--- WHAT THIS TASK INVOLVES ---
Give back all the data below exactly as it is shown.

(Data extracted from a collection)
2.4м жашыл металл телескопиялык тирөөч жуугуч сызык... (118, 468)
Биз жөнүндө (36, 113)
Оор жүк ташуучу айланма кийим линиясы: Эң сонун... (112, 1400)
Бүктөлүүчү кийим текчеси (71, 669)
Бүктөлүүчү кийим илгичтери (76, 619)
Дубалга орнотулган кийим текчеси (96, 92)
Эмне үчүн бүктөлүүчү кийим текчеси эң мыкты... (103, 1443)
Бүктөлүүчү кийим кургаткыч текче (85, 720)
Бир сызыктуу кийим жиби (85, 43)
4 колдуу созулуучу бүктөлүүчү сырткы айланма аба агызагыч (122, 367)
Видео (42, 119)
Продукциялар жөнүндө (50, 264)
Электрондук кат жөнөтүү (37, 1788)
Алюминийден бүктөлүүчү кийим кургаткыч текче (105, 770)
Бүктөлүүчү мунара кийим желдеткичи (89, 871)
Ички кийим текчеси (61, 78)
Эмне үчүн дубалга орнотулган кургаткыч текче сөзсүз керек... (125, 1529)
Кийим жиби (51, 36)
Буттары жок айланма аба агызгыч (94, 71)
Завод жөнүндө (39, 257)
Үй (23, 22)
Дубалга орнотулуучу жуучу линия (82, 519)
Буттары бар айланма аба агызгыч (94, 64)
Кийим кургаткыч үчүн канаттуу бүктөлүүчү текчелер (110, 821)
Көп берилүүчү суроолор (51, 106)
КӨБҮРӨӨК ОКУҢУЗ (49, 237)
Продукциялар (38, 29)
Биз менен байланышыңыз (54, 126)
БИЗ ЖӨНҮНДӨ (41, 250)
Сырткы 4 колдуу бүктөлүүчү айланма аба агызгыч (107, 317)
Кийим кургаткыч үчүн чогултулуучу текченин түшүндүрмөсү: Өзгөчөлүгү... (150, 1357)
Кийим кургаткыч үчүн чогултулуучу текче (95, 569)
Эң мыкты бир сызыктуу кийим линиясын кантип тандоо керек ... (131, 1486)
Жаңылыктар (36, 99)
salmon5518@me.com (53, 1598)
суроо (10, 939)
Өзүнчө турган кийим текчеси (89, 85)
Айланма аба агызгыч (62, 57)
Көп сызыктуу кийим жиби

--- TASK RESPONSE ---
2.4м жашыл металл телескопиялык тирөөч жуугуч сызык... (118, 468)
Биз жөнүндө (36, 113)
Оор жүк ташуучу айланма кийим линиясы: Эң сонун... (112, 1400)
Бүктөлүүчү кийим текчеси (71, 669)
Бүктөлүүчү кийим илгичтери (76, 619)
Дубалга орнотулган кийим текчеси (96, 92)
Эмне үчүн бүктөлүүчү кийим текчеси эң мыкты... (103, 1443)
Бүктөлүүчү кийим кургаткыч текче (85, 720)
Бир сызыктуу кийим жиби (85, 43)
4 колдуу созулуучу бүктөлүүчү сырткы айланма аба агызагыч (122, 367)
Видео (42, 119)
Продукциялар жөнүндө (50, 264)
Электрондук кат жөнөтүү (37, 1788)
Алюминийден бүктөлүүчү кийим кургаткыч текче (105, 770)
Бүктөлүүчү мунара кийим желдеткичи (89, 871)
Ички кийим текчеси (61, 78)
Эмне үчүн дубалга орнотулган кургаткыч текче сөзсүз керек... (125, 1529)
Кийим жиби (51, 36)
Буттары жок айланма аба агызгыч (94, 71)
Завод жөнүндө (39, 257)
Үй (23, 22)
Дубалга орнотулуучу жуучу линия (82, 519)
Буттары бар айланма аба агызгыч (94, 64)
Кийим кургаткыч үчүн канаттуу бүктөлүүчү текчелер (110, 821)
Көп берилүүчү суроолор (51, 106)
КӨБҮРӨӨК ОКУҢУЗ (49, 237)
Продукциялар (38, 29)
Биз менен байланышыңыз (54, 126)
БИЗ ЖӨНҮНДӨ (41, 250)
Сырткы 4 колдуу бүктөлүүчү айланма аба агызгыч (107, 317)
Кийим кургаткыч үчүн чогултулуучу текченин түшүндүрмөсү: Өзгөчөлүгү... (150, 1357)
Кийим кургаткыч үчүн чогултулуучу текче (95, 569)
Эң мыкты бир сызыктуу кийим линиясын кантип тандоо керек ... (131, 1486)
Жаңылыктар (36, 99)
salmon5518@me.com (53, 1598)
суроо (10, 939)
Өзүнчө турган кийим текчеси (89, 85)
Айланма аба агызгыч (62, 57)
Көп сызыктуу кийим жиби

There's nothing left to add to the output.